= NorthStar Center =

NorthStar Center was a young adult therapeutic transition and relapse prevention program, located in Bend, Oregon, owned and operated by Aspen Education Group for young adults ages 171/2 to 24 for treatment of substance abuse and addiction. In March 2011, Aspen announced that it would cease program operations in August 2011 as part of a restructuring of the company.

The therapeutic basis of the program was dialectical behavioral therapy, a type of psychotherapy developed by Marsha M. Linehan and consisting of four parts: mindfulness, interpersonal effectiveness, emotion regulation, and distress tolerance. Additional therapies included transtheoreticalstages of change theory, motivational interviewing and the 12 step programs Alcoholics Anonymous and Narcotics Anonymous.

Academic offerings included high school completion, college preparatory and college-level courses. Program participants could take classes at Central Oregon Community College, located nearby.

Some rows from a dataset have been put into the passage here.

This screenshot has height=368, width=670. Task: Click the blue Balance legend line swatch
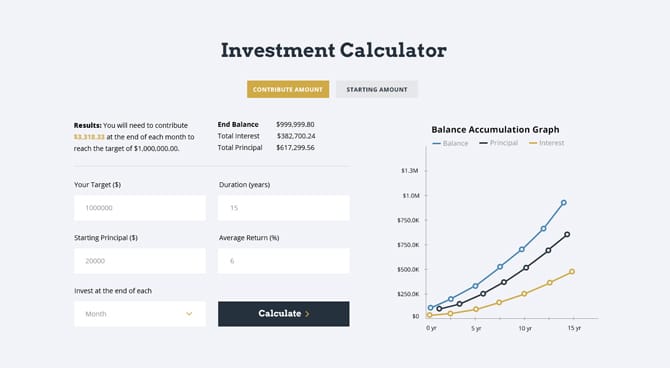(x=436, y=144)
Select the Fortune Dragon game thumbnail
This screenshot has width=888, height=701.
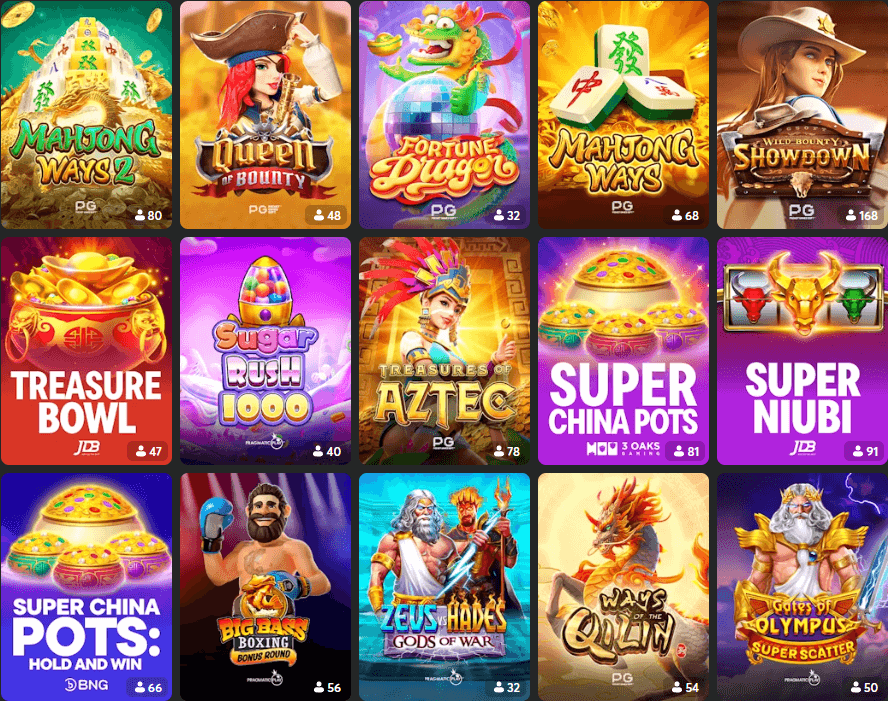coord(444,115)
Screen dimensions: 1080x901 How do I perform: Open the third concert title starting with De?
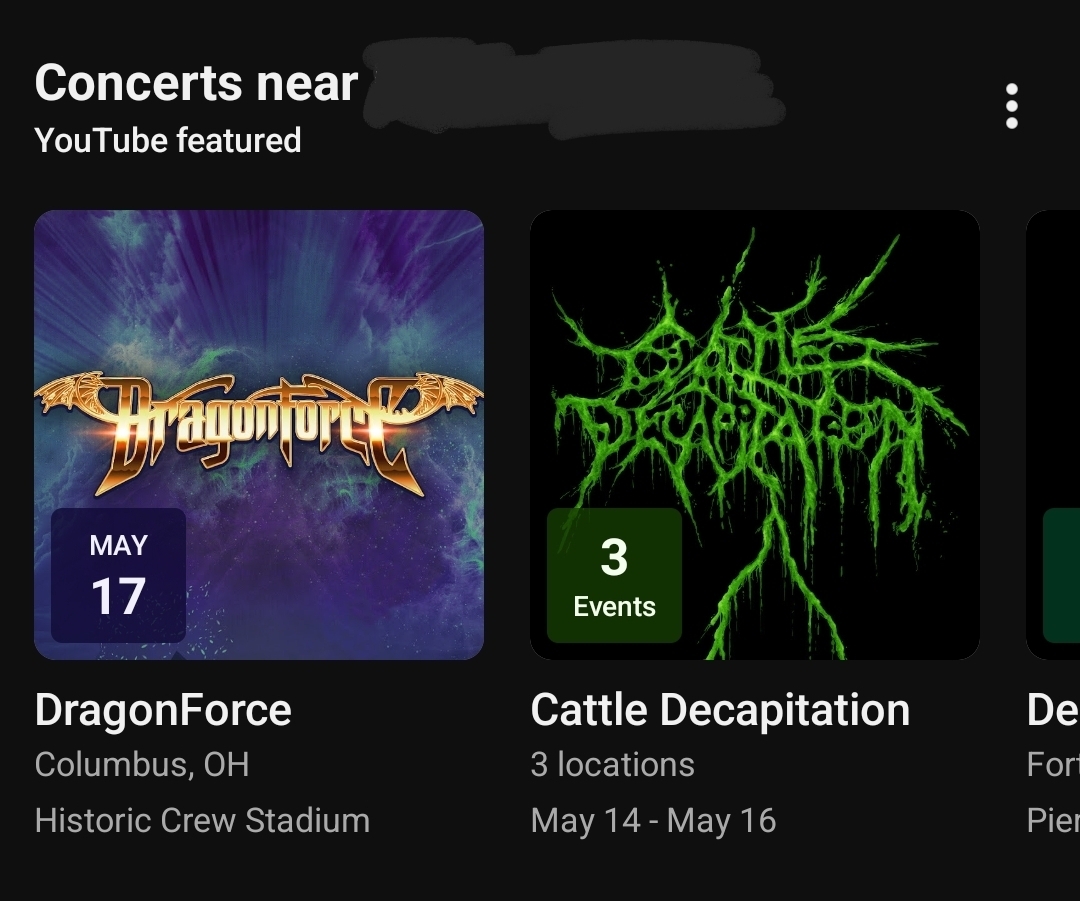1053,710
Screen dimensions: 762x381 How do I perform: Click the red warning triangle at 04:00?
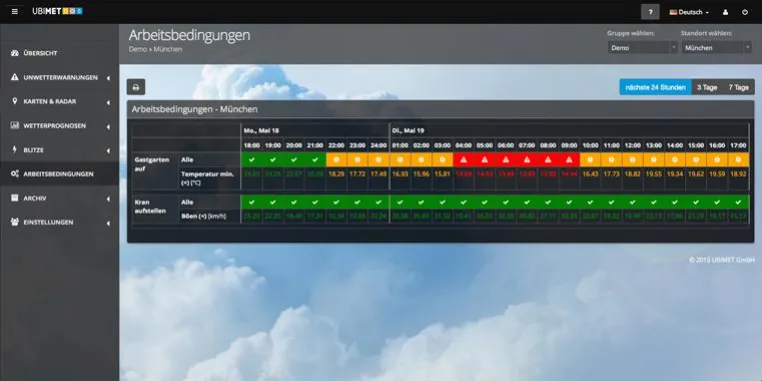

NorthStar was established in 1991 by Dennis and Jeannie Crowell. Dennis Crowell had earlier led Mount Bachelor Academy in Bend. NorthStar operated independently until 1998, when it was acquired by the Aspen Education Group. In March 2011, Aspen announced plans to close the facility in August 2011. As of the closure announcement, NorthStar had about 40 full- and part-time employees.

Along with Passages to Recovery, an Aspen wilderness therapy program, NorthStar was featured on the July 30, 2006, episode of A&E Television Network's documentary series Intervention.